Many hosting providers do not support wildcard DNS which is a very useful thing for WP Multisite as it allows your subdomain to automatically resolve. However, you can manually configure your shared hosting package and get it working without much difficulty. Once you have that working you can easily map a domain to your Multisite subsite. Most of the other posts I have seen on this topic reference CPanel but I’m using H-Sphere instead. (Assumes you already have the Multisite configured – see ‘Create a Network’ in the WordPress codex)

There are four steps required to setup a domain mapped to a WP Multisite subsite on a shared hosting account with a shared IP address.

  1. Create the subsite
  2. Get the web host to recognise your Subsite
  3. Steer your domain to your WP Multisite
  4. Use Domain Mapping to tie your domain to the subsite.

Step 1: Create The Subsite on WP MultiSite
Go to your Network Admin (or Super Admin for pre-WP3.1) area of your WP Multisite and add a new site.Example: setup a site called ‘test’. If you are using subdomains on your Multsite then this will be ‘test.mydomain.com’.

At this point you have created a site but your shared hosting plan does not know that ‘test.yourdomain.com’ is a valid address. If you try to view your site you will get a ‘Page Not Found’ type of error.

Step 2: Get Your Web Host to see your Subsite
Go to your hosting package and add a Server Alias to your main domain. In this case add ‘test’ as the server alias. Your hosting package will now know that test.yourdomain.com is tied to your main www.yourdomain.com. This can take a little time for the internal DNS to sort itself out – give it an hour or so (could be more depending on your hosting company). Tip: Do Not use H-Sphere to create the subdomain manually as that doesn’t work in this case - Multisite needs to resolve it so just steer it to the Multisite.

Eventually when you go to test.mydomain.com you will see the subsite you setup in your MultiSite.
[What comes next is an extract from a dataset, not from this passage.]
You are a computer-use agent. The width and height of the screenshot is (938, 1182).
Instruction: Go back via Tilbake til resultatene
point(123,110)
At this point your site is good to go – you only need the following steps if you want to map a domain to that new website.
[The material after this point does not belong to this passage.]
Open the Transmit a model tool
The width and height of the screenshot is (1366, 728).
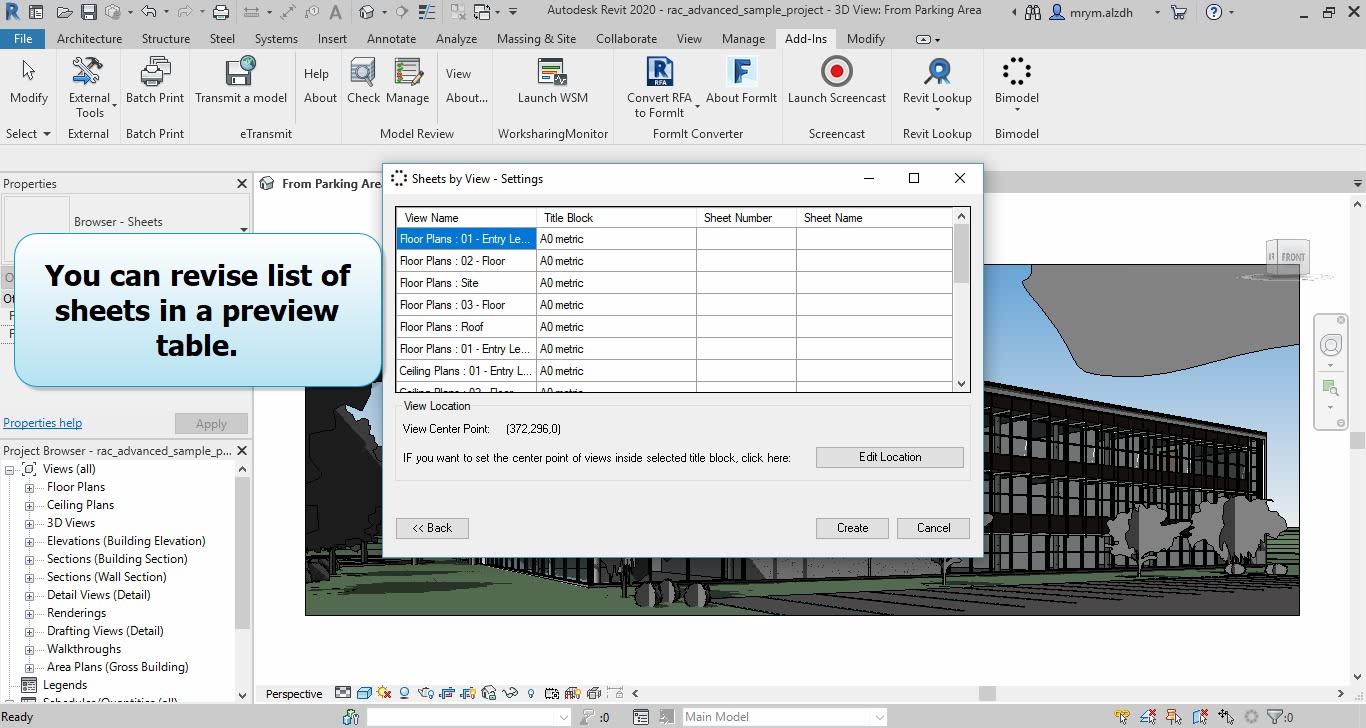[240, 73]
Step 3: Steer Your Domain to your WP MultiSite.Before you attempt any domain mapping, you must first steer your domain to your MultiSite. If you intend to do this with a shared hosting package and use a shared IP address here’s how to do it. In this example, we will steer www.myotherdomain.com to our MultiSite and in Step 4 will map it to test.mydomain.com.

Go to your HSphere control panel and add ‘myotherdomain.com’ a Domain Alias to ‘mydomain.com’. If you get an error that there is already a DNS zone for this domain then delete myotherdomain.com from your HSphere and then try again to add it as a domain alias. (In order for this to work the domain MUST be using the same name servers as those used by the shared hosting with your Multisite. If it is not, you need to create additional DNS A records for the domain to point it to the IP address of your shared hosting package).
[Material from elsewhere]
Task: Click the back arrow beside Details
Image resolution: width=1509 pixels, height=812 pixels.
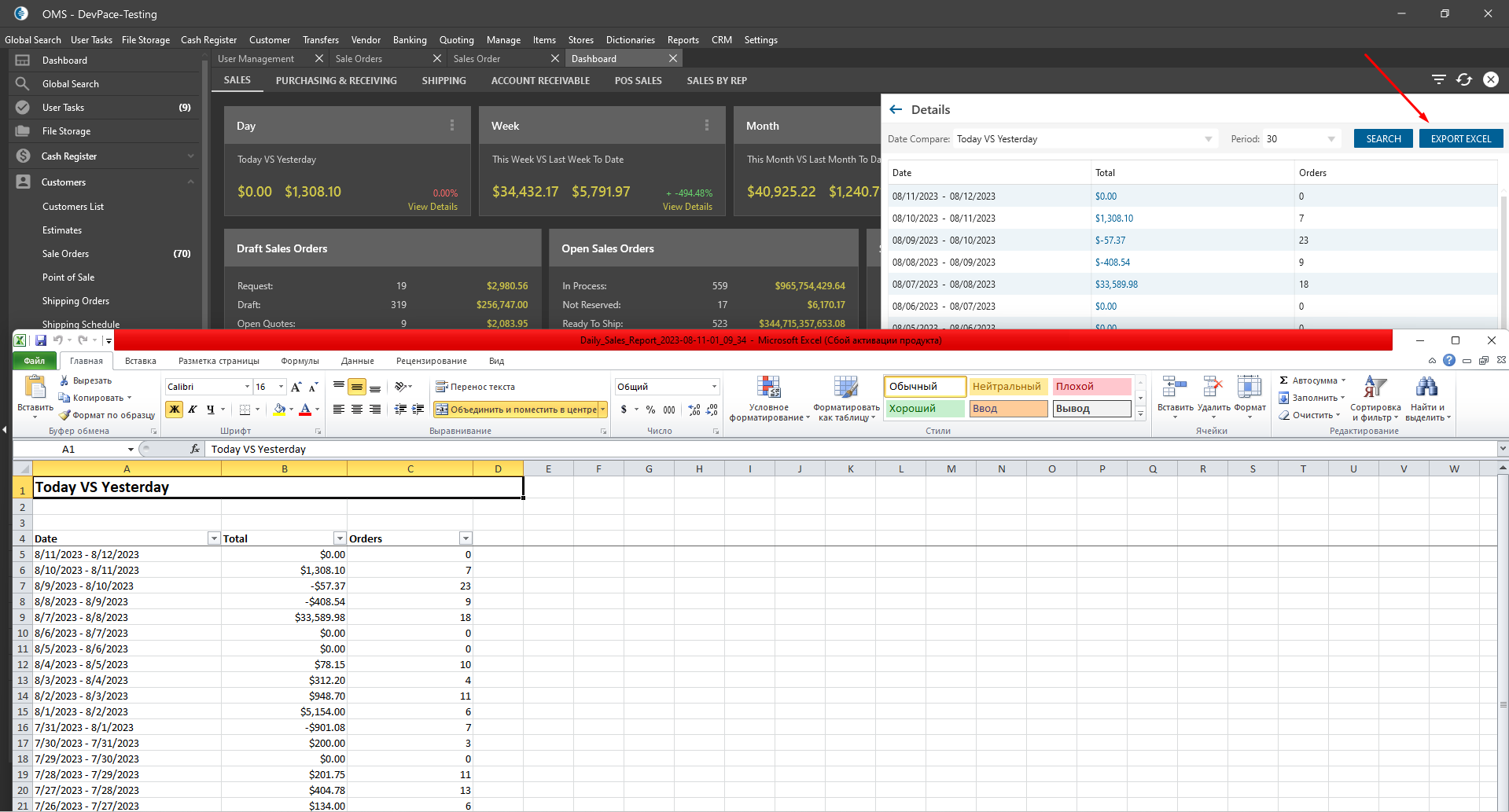Action: coord(895,109)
This can take several hours or longer to propagate so be patient.

You will know the change has taken effect when you click on www.myotherdomain.com and you are taken to the new registration page on your MultiSite. Your domain is steering correctly to MultiSite but you haven’t told WP yet where to send it to on your site network.

Step 4: Domain Maping.You now have a subsite that is working. You also have a domain that is resolving properly to your MultiSite network. Domain Mapping simply joins www.myotherdomain.com to the subsite ‘test.mydomain.com’.

Go to your Domain Mapping administration interface and add www.myotherdomain.com as a mapped domain for test.mydomain.com.

This solution is not really suitable where you want to have on-demand subsites created by your Multisite e.g. blog networks. If that is a requirement find a shared hosting provider that supports wildcard DNS or get yourself a dedicated IP on a VPS or cloud instance. However, if you want to manage a number of WP sites through a single dashboard and you don’t mind spending a few minutes on the config then you can get Multisite and Domain Mapping working on pretty much any shared hosting provider.